Adato went on to produce and direct many award-winning films on individual artists throughout the years and, in the process, influenced the evolution of such young filmmakers as Ken Burns and a host of women filmmakers who gained courage by following her lead. Adato’s life’s work came full circle with her most brilliant, beautifully conceived and thoughtfully researched film of all, Paris the Luminous Years: Toward the Making of the Modern, a welcome rebroadcast on PBS at the start of the new year.
Of all the new and classic films I’ve seen in recent months, this encore airdate triggered my first epiphany of 2013… it was a happy reminder of why and how my love affair with documentaries and their makers came to be. If you care about the arts (fine art, music, dance, theatre, literature and documentary filmmaking at its best), I urge you not to miss this film (it’s currently available from PBS, Amazon, Netflix et al).

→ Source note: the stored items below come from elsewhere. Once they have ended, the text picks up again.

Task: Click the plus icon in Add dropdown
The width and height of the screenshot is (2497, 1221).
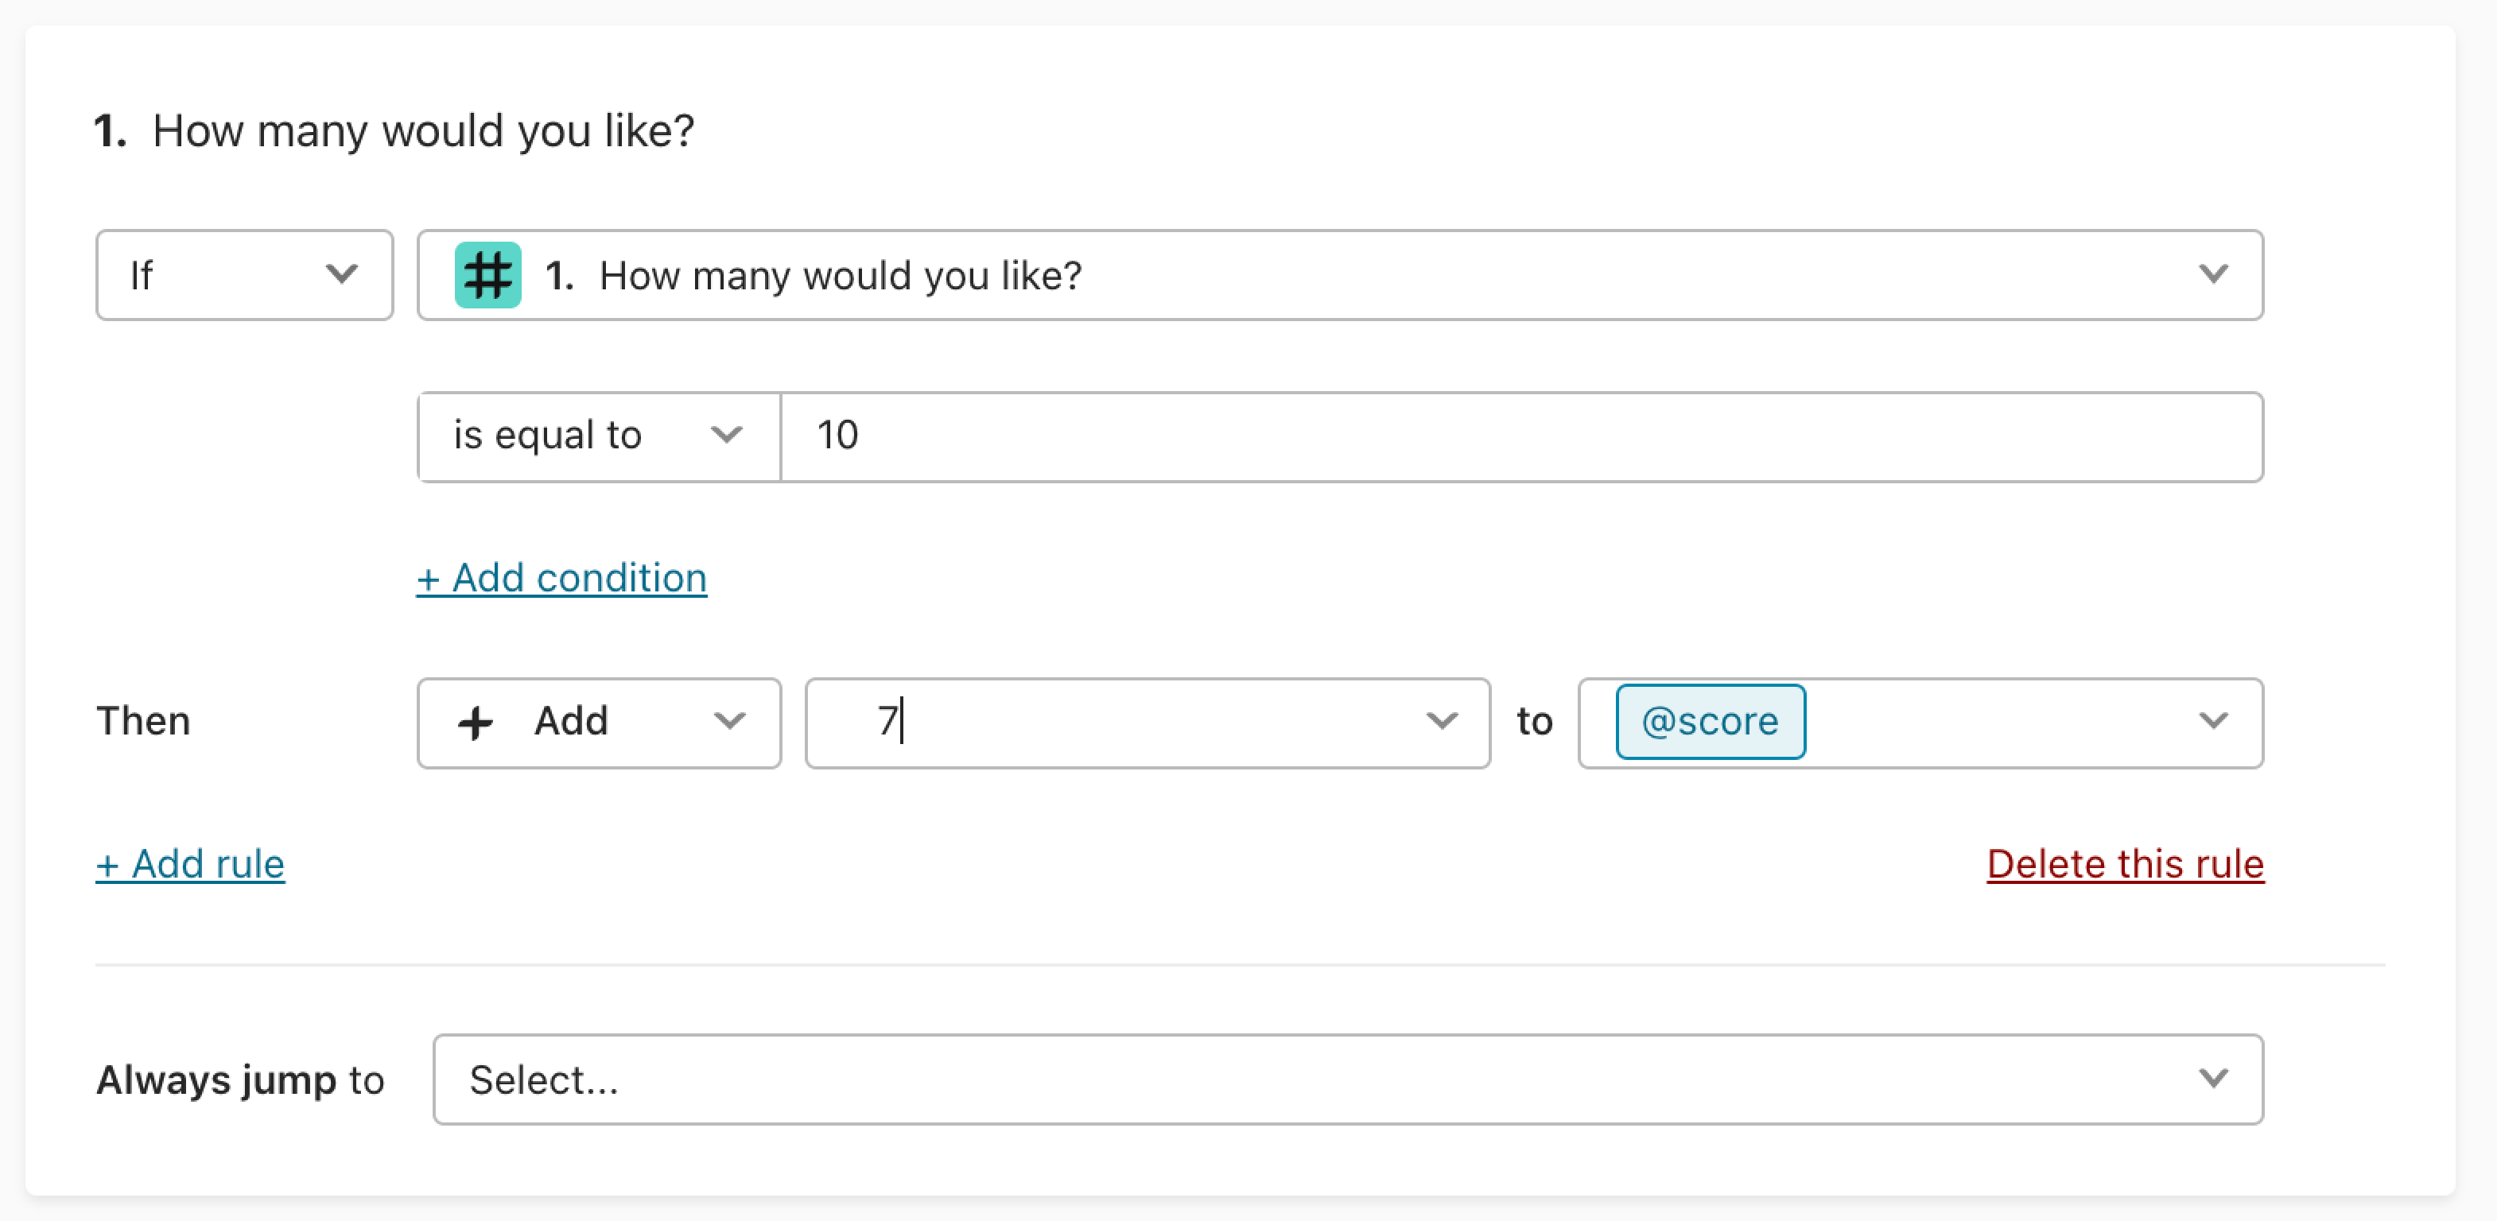Action: (x=475, y=723)
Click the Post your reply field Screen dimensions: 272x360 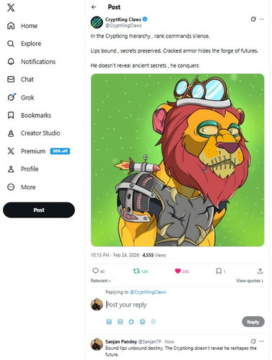coord(173,305)

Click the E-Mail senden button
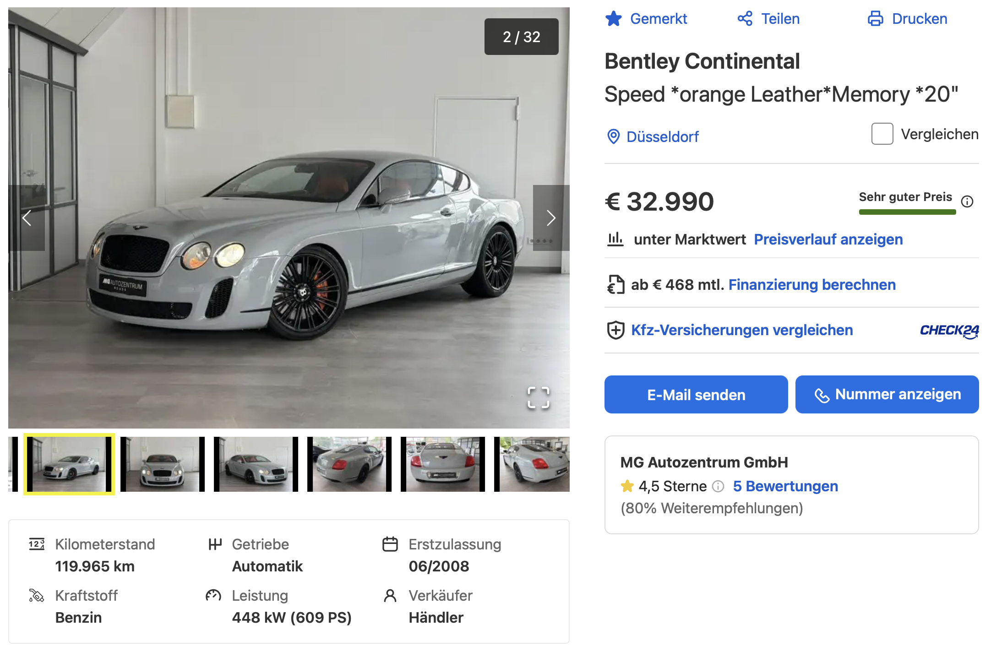pyautogui.click(x=696, y=395)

In the context of Adato’s previous work, this film makes perfect sense. It seamlessly pulls together all the distinctive elements in her toolbox into a film that is nothing short of a masterpiece One not only gains an overall sense of the historical period within which her subjects, the trailblazing European and American expatriates, lived and worked. But we are also privy to their position in the artistic subculture and hierarchy of the time, as well as the cultural and social influences on their work and the groundbreaking artistic, literary and musical movements that germinated in this very special place and time.
In short, Paris the Luminous Years not only stands as an epic achievement in documentary filmmaking, but also serves as an evergreen educational resource that should be mandatory viewing for all serious students of the history of 20th century art, literature, music and dance.

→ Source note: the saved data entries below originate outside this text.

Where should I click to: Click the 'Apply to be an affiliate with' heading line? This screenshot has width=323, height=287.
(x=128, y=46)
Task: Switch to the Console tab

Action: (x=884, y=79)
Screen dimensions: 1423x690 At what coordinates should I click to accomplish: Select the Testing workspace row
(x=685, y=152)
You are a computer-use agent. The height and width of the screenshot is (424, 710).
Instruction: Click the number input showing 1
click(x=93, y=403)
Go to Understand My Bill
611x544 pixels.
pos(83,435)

There are no false or irrelevant moments in this film. Especially invaluable are the crisp, spot-on shots of the artwork, one of Adato’s specialties, as well as her liberal use of fascinating and undoubtedly rare archival film footage, particularly the glorious period film clips of Parisian street life and café society and the content-rich clips of noted artists, writers and musicians who share personal anecdotes. Adato’s intelligent script manages to integrate, in novelistic fashion, a massive amount of research without seeming pedantic or compromising the integrity of the material.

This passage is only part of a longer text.